Records for this task Start Marker

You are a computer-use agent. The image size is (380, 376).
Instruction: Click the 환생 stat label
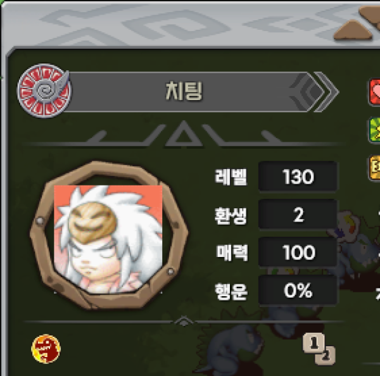(231, 215)
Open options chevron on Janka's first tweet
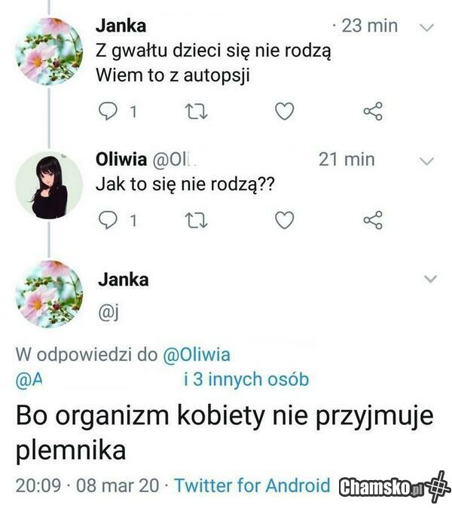Viewport: 452px width, 508px height. tap(426, 27)
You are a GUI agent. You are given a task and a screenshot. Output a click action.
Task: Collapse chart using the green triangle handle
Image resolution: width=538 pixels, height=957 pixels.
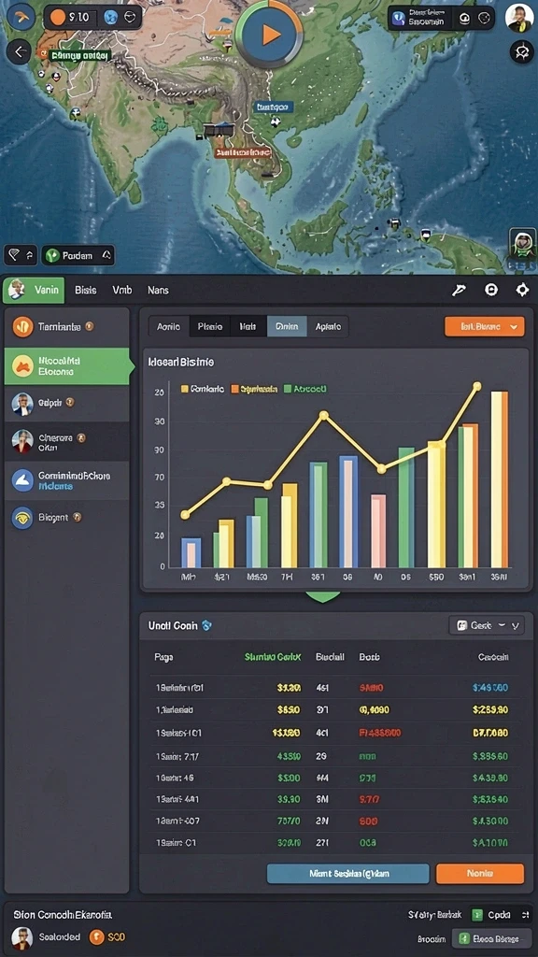point(322,596)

Records for this task End Marker

• _Task instructions_:
Only the lines from the one containing "You are a GUI" through the end of the records should be copied, exactly and with both ends included; the pictures should not.

• _Output for this exercise_:
You are a GUI agent. You are given a task and a screenshot. Output a click action.
Task: Collapse chart using the green triangle handle
Image resolution: width=538 pixels, height=957 pixels.
point(322,596)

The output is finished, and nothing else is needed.